Triste constat. Depuis plusieurs années, le Cameroun est dirigé par procuration, sous le sceau des fameuses « hautes instructions » du chef de l’État, transmises par le biais du Secrétaire Général à la Présidence, Ferdinand Ngoh Ngoh. Cette pratique, bien que conforme à la logique bureaucratique du régime Biya, pose de graves problèmes démocratiques, institutionnels et même constitutionnels. Derrière cette délégation de signature jamais officiellement clarifiée dans ses contours se cache une réalité troublante : le président Paul Biya ne gouverne plus directement. Ce sont les « hautes instructions » transmises par son émissaire de l’ombre qui pilotent les affaires de l’État. Or, ces instructions, souvent orales, ne sont ni connues du public, ni soumises au contrôle d’aucun contre-pouvoir. On assiste ainsi à une personnalisation extrême du pouvoir exécutif, doublée d’une opacité inquiétante. Le recours systématique aux « hautes instructions » révèle un État où les institutions sont instrumentalisées, où le président semble se soustraire à l’exercice actif de ses responsabilités, confiant la gestion quotidienne du pays à un secrétaire général tout-puissant, jamais élu, jamais comptable devant le peuple. Cette configuration brouille les lignes de responsabilité, nourrit les luttes internes et les manipulations, tout en minant la lisibilité et la crédibilité de l’action publique. En réalité, cette pratique traduit surtout l’épuisement physique et politique d’un régime incapable de se renouveler.

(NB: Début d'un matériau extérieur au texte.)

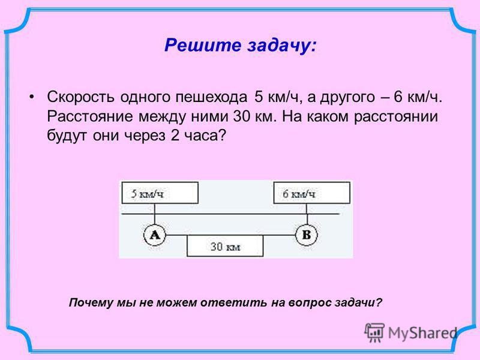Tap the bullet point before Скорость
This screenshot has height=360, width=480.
click(x=31, y=97)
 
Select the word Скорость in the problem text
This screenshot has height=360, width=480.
click(x=81, y=97)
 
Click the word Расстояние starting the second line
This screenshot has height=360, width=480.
click(x=90, y=116)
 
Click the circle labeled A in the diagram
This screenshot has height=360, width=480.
click(x=155, y=235)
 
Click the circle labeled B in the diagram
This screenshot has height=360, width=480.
click(x=307, y=235)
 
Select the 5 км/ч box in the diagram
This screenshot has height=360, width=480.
click(x=160, y=193)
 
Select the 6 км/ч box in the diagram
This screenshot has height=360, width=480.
click(x=311, y=193)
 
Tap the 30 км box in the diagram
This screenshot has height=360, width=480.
click(x=225, y=246)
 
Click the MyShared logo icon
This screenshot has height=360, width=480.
click(x=374, y=332)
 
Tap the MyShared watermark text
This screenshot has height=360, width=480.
click(x=422, y=333)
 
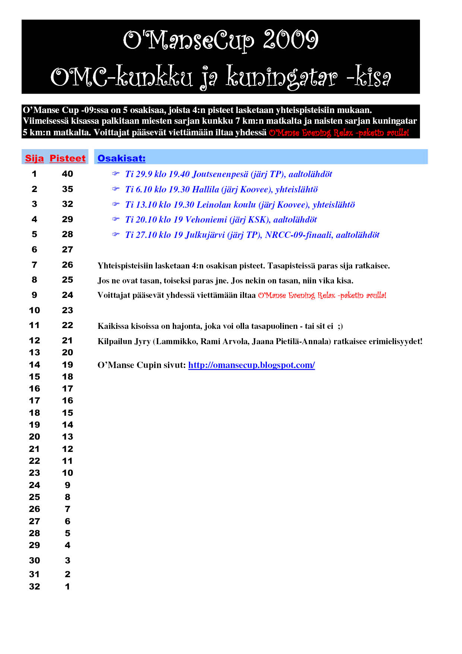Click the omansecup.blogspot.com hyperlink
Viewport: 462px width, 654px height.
point(251,365)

Dans toute démocratie fonctionnelle, un président âgé de plus de 90 ans, absent de la scène publique et réduit à déléguer les moindres actes de souveraineté, serait considéré comme inapte à gouverner. Mais au Cameroun, on continue à gouverner par « instructions », dans une forme de monarchie républicaine qui ne dit pas son nom. Cette situation trahit la faillite d’un système verrouillé, paralysé et autoritaire, où la concentration du pouvoir dans les mains d’un seul homme finit par paralyser toute une nation. Une chronique du déclin qu’aucune instruction, fût-elle « haute », ne pourra maquiller éternellement. En définitive, la décision de Paul Biya de briguer un nouveau mandat en 2025 apparaît moins comme un acte de dévouement que comme une preuve supplémentaire du verrouillage du système politique camerounais. À l’heure où de nombreux pays africains amorcent des transitions démocratiques audacieuses, le Cameroun s’enlise dans une logique de conservation du pouvoir, au mépris de l’usure du temps, de l’épuisement institutionnel et du rejet populaire. Cette candidature illustre l’incapacité d’un régime à se renouveler, préférant s’accrocher à un pouvoir devenu anachronique. Le pays mérite pourtant mieux : une alternance crédible, une jeunesse valorisée et un avenir fondé sur l’écoute et la justice.